You haven’t been crazy about the governor or the legislature focusing on spending cuts over progressive tax increases favored by labor. So in 2018, what’s a good union activists to do? 

It depends on who the candidates are, obviously. But we decided a few years ago that it’s less about party and more about issues, about records. We’ll provide the information to union members. How they respond, how they vote is always up to them. But it needs to be an economic message, whoever is running.

You say it’s not about party, but the common ground for labor and Republicans has all but disappeared. Senator Fasano was once cross-endorsed by the Working Families Party for how he voted for paid sick days. But we haven’t seen that in a while. So what does that portend for the state of politics in Connecticut as it applies to where labor makes its alliances? 
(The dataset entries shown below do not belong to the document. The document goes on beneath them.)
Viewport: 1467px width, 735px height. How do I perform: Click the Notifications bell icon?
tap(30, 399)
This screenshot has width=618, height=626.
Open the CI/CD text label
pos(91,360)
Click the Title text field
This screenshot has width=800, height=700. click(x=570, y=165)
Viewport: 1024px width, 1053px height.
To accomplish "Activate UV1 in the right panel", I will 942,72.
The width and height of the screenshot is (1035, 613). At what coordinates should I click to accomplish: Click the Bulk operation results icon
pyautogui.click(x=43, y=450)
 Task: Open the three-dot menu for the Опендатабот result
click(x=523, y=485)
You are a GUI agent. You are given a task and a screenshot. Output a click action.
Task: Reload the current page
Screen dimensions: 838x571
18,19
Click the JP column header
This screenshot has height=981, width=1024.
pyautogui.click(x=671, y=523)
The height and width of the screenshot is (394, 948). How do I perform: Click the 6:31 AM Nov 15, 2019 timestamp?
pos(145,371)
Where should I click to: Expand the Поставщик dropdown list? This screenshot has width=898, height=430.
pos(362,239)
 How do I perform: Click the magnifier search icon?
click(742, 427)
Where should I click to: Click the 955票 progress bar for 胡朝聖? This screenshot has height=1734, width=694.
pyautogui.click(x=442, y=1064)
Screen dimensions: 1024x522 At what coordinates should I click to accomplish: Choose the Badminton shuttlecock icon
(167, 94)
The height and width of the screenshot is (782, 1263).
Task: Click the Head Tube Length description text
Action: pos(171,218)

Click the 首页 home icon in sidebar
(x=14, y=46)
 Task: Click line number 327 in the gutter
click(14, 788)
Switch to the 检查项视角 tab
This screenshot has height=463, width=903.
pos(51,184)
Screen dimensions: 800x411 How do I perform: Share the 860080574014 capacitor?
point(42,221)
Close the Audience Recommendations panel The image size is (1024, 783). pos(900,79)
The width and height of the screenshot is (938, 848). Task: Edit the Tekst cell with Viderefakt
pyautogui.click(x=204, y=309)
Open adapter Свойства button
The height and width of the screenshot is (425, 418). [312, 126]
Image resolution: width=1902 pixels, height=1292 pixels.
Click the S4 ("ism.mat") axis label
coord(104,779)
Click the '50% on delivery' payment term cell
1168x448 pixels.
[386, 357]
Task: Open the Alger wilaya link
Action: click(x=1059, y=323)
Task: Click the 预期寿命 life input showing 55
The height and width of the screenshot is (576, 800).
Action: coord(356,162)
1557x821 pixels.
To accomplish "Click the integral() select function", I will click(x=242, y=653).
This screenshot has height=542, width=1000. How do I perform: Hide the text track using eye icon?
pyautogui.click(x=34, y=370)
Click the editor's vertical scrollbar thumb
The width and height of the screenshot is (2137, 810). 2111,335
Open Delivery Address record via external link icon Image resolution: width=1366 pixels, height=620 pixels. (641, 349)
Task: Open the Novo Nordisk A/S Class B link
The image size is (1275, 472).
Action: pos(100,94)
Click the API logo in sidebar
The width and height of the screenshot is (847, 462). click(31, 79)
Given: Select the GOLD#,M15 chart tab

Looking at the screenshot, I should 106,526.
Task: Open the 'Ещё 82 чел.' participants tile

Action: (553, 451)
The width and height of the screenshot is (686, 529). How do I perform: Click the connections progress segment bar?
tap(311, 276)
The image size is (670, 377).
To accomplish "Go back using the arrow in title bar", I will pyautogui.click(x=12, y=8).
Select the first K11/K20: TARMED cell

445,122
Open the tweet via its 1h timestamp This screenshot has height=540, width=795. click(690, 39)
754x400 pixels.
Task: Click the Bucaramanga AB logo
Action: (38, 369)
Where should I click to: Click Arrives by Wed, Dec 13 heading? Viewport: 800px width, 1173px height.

For the AFL CIO it takes a two-thirds vote to get an endorsement. Conversely, it only takes a third to block an endorsement. Some candidates on the state and even local level are able to get individual unions to back them because of a particular issue. But we represent the whole movement. And so we don’t want someone that is just good for group A; we want someone that’s good for all of us. And so there may be a chance where there’s no one endorsed. But I’m looking for, on behalf of this organization, someone who respects collective bargaining, that has shown that they can be a leader and not just be capitulating to whoever was the last person in their office. And you know moving forward what their plan is for Connecticut.

Twenty-eighteen is going to be a pivotal year in a lot of ways. It’s going to be an open race for governor. We have a legislature divided nearly 50-50 between the major parties. What would it do to the labor movement if the AFL-CIO could not unite behind somebody to the point where two thirds of the members are not willing to give an endorsement for governor?

I think that it wouldn’t be good at all. Our voice not at the table leaves a big void. I don’t know that that’s ever happened. I hope it doesn’t start.